Brahmissimo!

Bravo New Zealand Symphony Orchestra, soloists and conductor Pietari Inkenen for their inspired four-day festival of Brahms in Wellington last week. I want to write about this here for several reasons.

First, The Violinist tells the story of the NZSO since its pioneering days when the courage and spirit of players such as Clare Galambos laid the foundation for the superb orchestra we hear today.

Secondly, I simply love Brahms. I fell in love with his Violin Concerto as a girl, I sang his German Requiem many times in my years with the Orpheus Choir of Wellington (the last time was in 2008 on the 70th anniversary of Kristallnacht ) and, more recently, my work on Crisis was relieved by pounding around the hills listening to his symphonies on my i-Pod. The Brahms experience last week left me thirsty for more.
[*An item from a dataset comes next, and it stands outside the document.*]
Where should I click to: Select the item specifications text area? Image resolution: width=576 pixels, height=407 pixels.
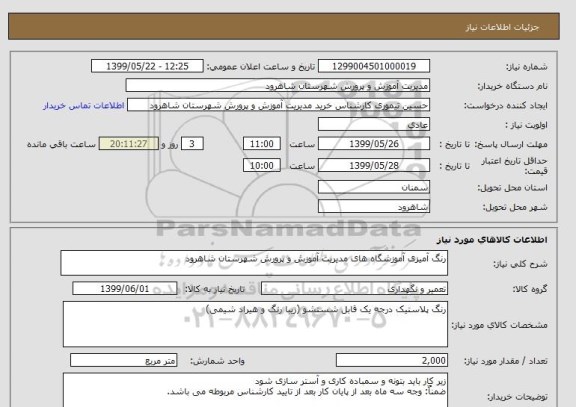click(x=255, y=324)
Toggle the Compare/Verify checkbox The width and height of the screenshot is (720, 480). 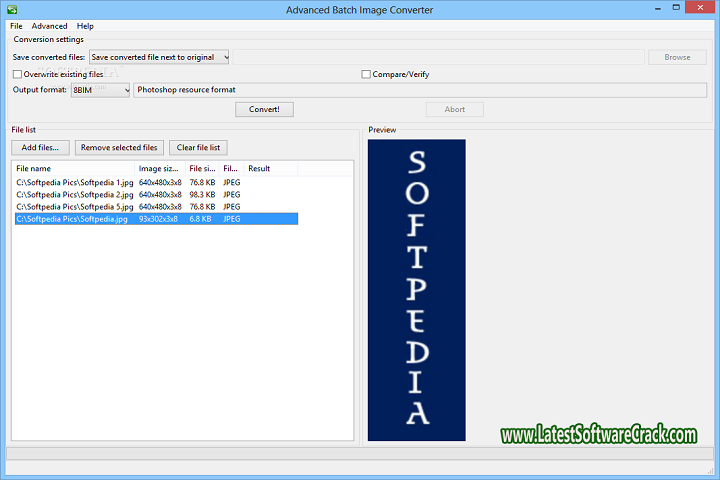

Thirdly, to show how strangely interwoven the strands of writing and music can be, concert pianist Diedre Irons, soloist for last week’s Brahms’s Piano Concerto No. 2 in B flat major, helped proofread The Violinist. It’s a measure of friendship, but also her interest, that she devoted her hard-earned holiday between Christmas and New Year to such a task and The Violinist benefited from the attention of her musical intelligence and sensitivities.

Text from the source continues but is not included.